Dataset items
⟨
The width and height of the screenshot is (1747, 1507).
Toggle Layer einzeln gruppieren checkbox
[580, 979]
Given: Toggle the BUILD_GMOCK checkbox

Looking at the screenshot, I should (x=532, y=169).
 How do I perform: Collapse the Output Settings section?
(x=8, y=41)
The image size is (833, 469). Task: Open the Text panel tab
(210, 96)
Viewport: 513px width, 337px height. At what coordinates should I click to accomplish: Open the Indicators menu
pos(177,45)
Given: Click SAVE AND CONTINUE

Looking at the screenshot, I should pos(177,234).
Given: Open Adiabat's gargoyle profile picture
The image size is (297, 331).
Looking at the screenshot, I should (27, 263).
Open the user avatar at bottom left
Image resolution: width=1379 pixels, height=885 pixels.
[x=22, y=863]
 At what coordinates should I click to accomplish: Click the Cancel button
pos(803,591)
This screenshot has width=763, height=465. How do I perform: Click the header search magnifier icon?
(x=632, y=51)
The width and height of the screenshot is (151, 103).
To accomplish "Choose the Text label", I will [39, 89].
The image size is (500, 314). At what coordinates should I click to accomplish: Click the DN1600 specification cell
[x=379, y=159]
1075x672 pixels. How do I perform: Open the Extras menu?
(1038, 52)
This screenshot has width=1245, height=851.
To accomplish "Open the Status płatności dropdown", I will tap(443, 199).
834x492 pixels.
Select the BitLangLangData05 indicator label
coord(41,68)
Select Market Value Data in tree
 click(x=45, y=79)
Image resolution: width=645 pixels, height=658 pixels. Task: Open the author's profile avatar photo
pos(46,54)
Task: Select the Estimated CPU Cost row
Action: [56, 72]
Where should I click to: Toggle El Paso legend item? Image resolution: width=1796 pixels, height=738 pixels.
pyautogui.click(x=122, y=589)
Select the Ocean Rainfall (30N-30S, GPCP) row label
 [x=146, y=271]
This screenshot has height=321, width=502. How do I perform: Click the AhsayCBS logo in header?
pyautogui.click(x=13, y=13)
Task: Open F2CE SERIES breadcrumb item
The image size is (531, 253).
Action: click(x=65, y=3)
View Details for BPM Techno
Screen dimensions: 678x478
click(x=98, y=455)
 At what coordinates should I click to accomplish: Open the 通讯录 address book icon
⟩
Problem requirements:
Consider the string "will". State how many lines of the data contain it, giving the number alone.

Output:
2